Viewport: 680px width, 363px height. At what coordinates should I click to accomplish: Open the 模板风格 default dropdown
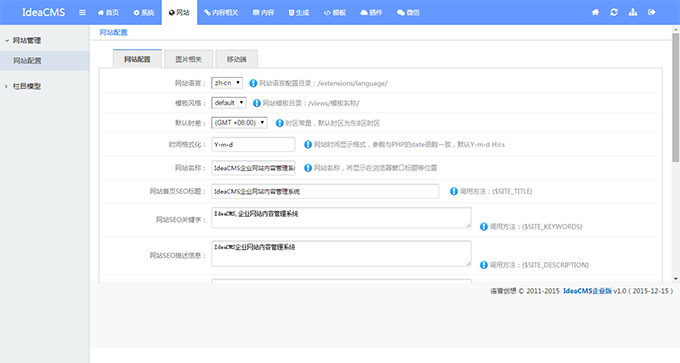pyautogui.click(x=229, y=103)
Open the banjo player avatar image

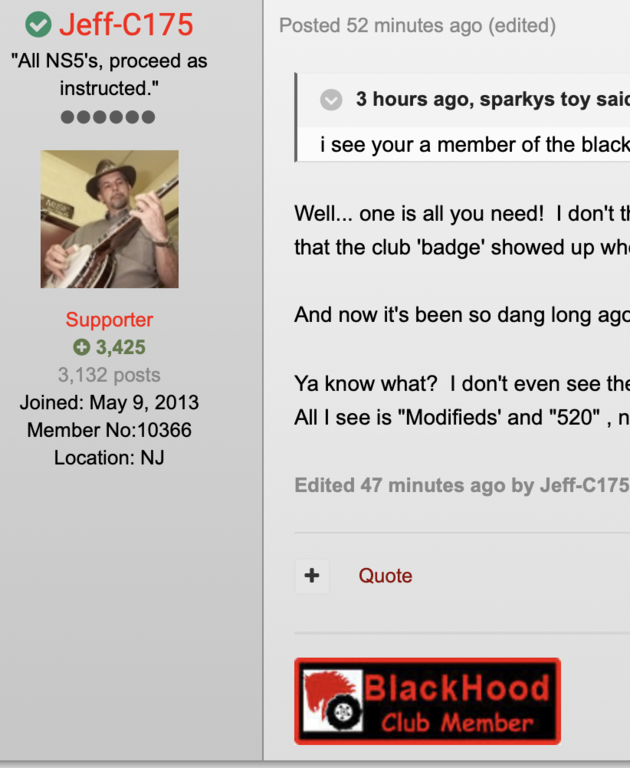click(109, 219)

-------

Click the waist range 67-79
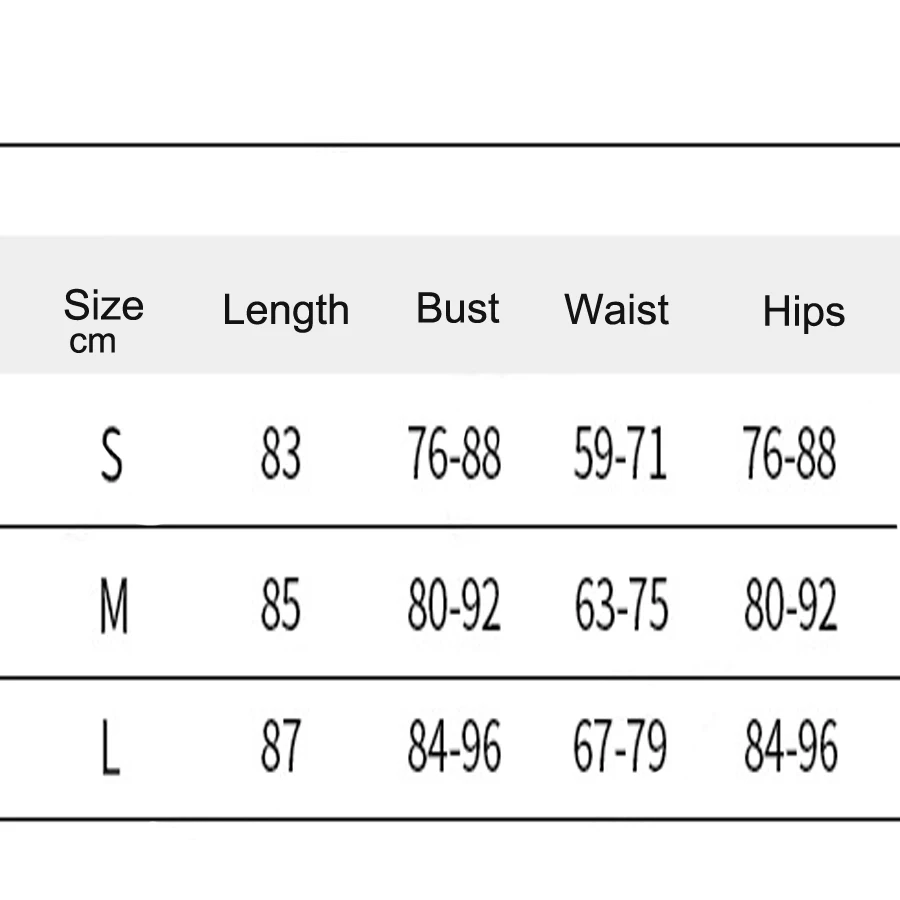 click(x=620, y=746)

-------

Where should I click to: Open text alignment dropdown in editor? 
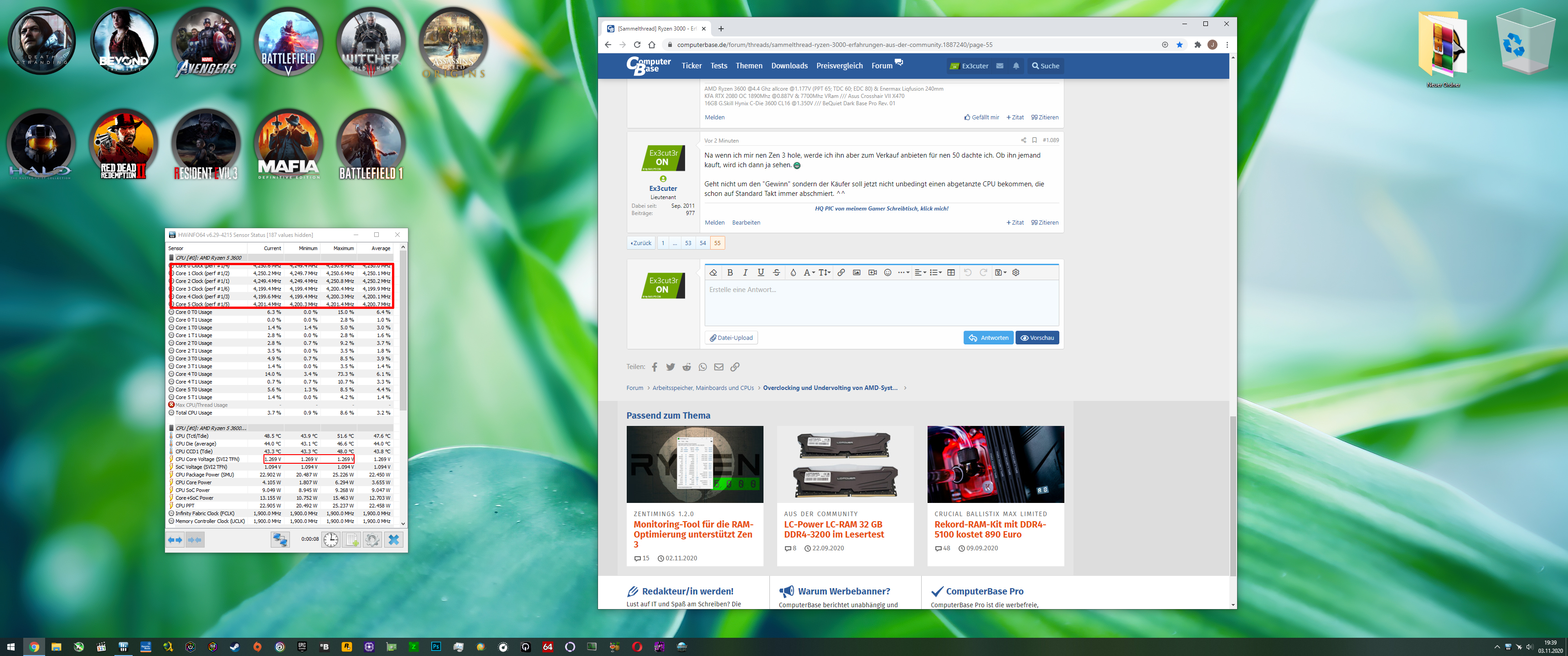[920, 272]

-------

**EXERCISE TASK**
Reproduce word for word every line from the one containing "Viewport: 680px width, 363px" through the one containing "click(109, 219)", both included, and leave the pictures out of the reproduction.

**SOLUTION TO THIS PROBLEM**
Viewport: 680px width, 363px height. At what coordinates should I click to accomplish: Open the 模板风格 default dropdown
pyautogui.click(x=229, y=103)
Open the banjo player avatar image

click(109, 219)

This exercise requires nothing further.